June is going to be a skip month, for two reasons. One, we need a little time to regroup. And two, this will finally allow the Fireside Year to line up with the calendar year, so Year 5 will start in January. (Patreon backers will not be charged in June.)

But you’re here for stories! And this month we have five fantastic ones for you.

We open with Caroline Yoachim’s third story in Fireside, a nanobot piece called An Army of Bees. It’s a gut-wrencher. Next is a gorgeous little cyberpunk story, Minerva Zimmerman’s Sparrow. R.L. Thull follows with The Forever Girl, about a little girl who never grows up, and her mother who does. Our fourth story is Mari Ness’ The Middle Child’s Practical Guide to Surviving a Fairy Tale, which is funny, smart, and exactly as advertised. It’s got another Galen Dara illustration. And we close with If X is a Real Number by Sofie Bird, aboard a starship that is in a lot of trouble.

Thank you for reading, and for your support.

© 2016 Brian J. White

About the author

Brian J. White

Brian started Fireside Fiction Company in 2012 as an experiment in crowdfunding and paying speculative fiction writers well above the accepted professional rate at the time. It worked! Thanks, have a great day!

Brian has been informed he has to write more in his bio. Fine! Brian took that experiment through five Kickstarters (and did not die!) and into a subscription model. During his tenure, Fireside published 150 stories, five novels, and one novella, and also published the first #BlackSpecFic report, which examined the massive under-representation of Black short-story writers in the field, prompting conversation, reflection, and change in the speculative fiction community. It remains one of the most important things he has worked on in his adult life. Brian was a 2017 World Fantasy Award finalist in the Special Award, Non-Professional category for Fireside, and Fireside has been nominated for multiple Hugo Awards.

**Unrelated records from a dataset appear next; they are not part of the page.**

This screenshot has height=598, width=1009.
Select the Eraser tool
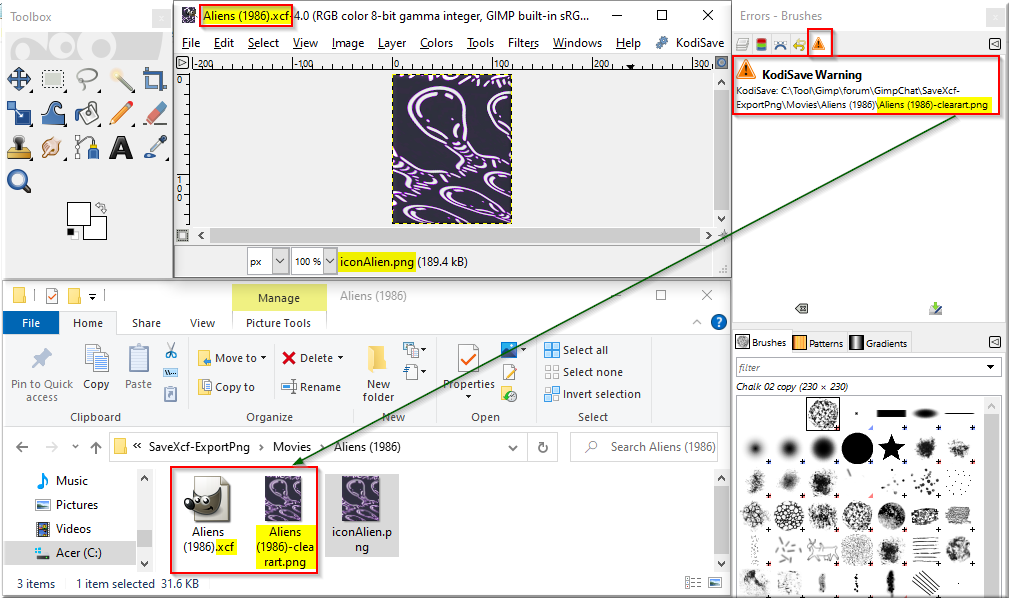point(154,113)
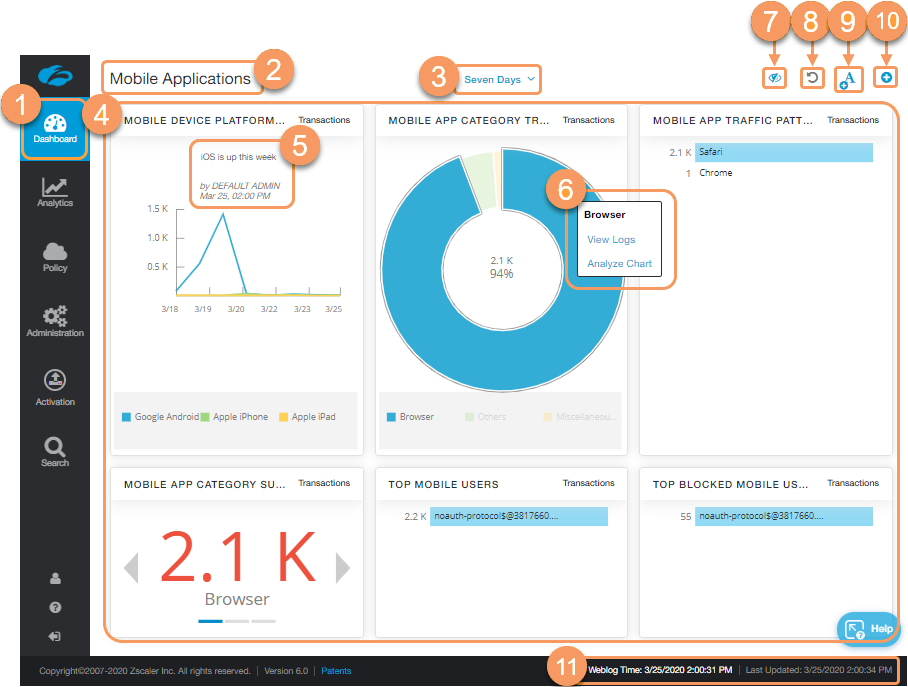Toggle the eye visibility icon

(774, 78)
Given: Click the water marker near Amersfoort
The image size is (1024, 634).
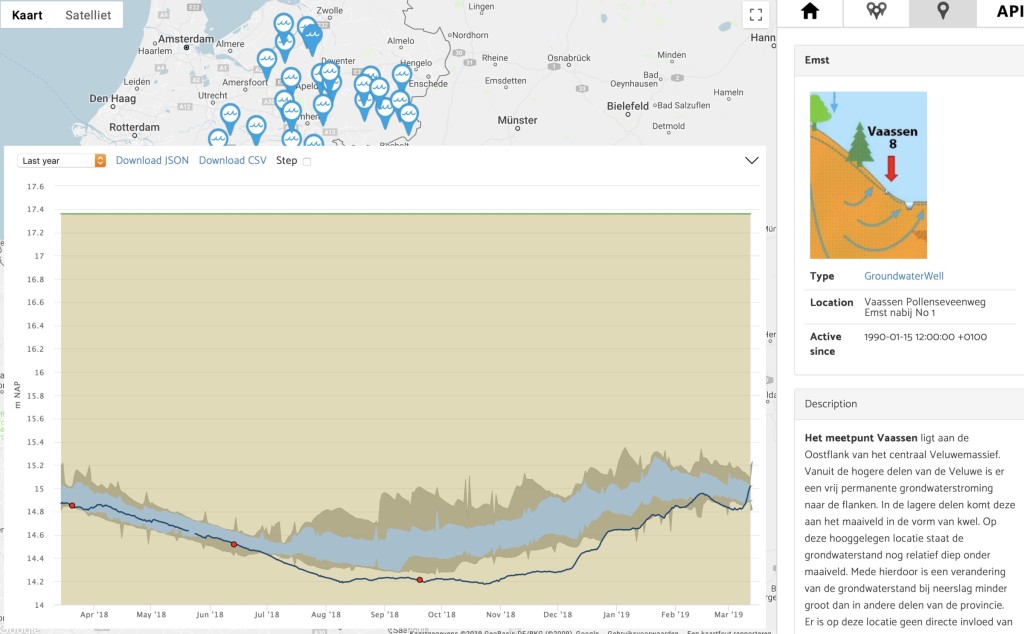Looking at the screenshot, I should pos(266,63).
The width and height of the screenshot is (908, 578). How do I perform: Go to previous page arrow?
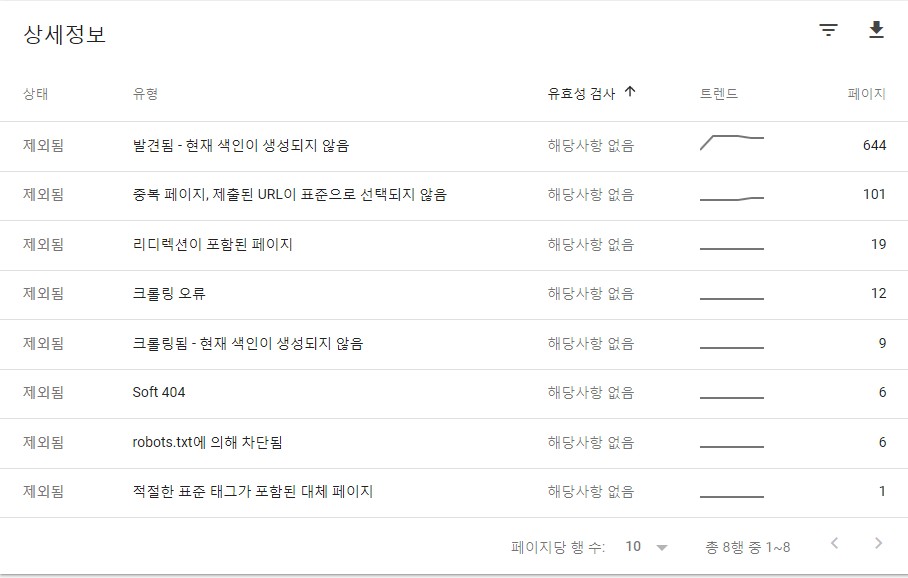pos(834,543)
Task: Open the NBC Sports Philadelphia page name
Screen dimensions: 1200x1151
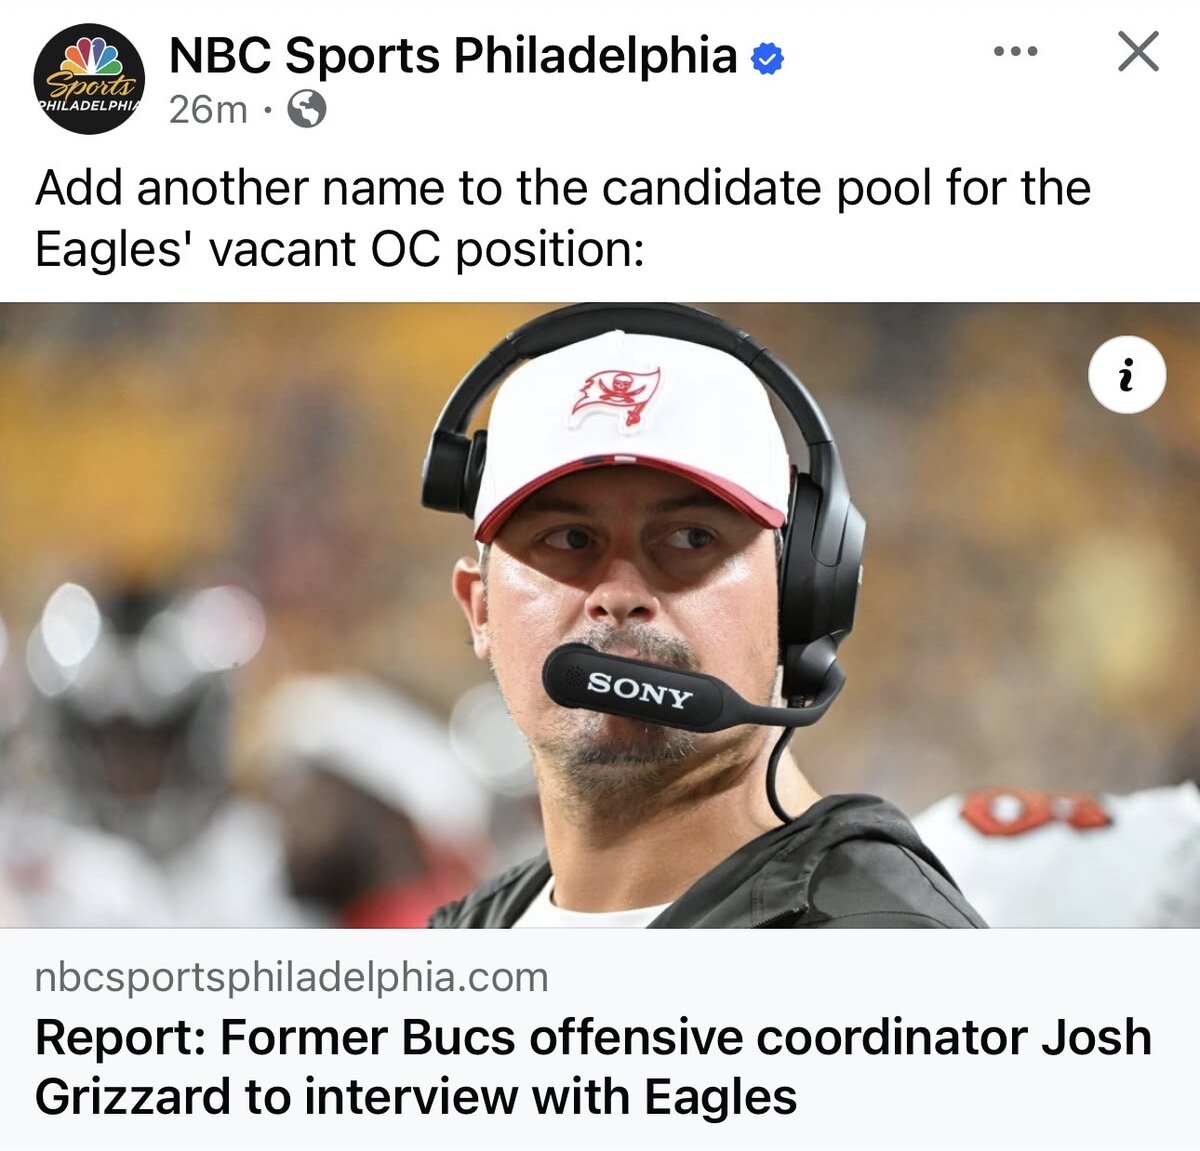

Facing the burnout that is all too common among people who work at small presses, Brian stepped down as editor and publisher in 2017 to regroup and recharge mentally. He returned as interim editorial director in 2020 and resumed full ownership of the company in June 2021 with a great team you can read about below.

In the wider world, Brian is a former journalist who worked as an editor at The Courier-Journal in Louisville from 2006–2010 and at the Boston Globe from 2010–2018, where he was part of the staff that won the 2014 Pulitzer Prize for Breaking News Reporting in 2014 for the newspaper’s coverage of the Boston Marathon bombing in 2014. He still lives around Boston, where he works as an editor for a private company and takes photographs, paints miniatures, and spends time with his amazing wife and various cats.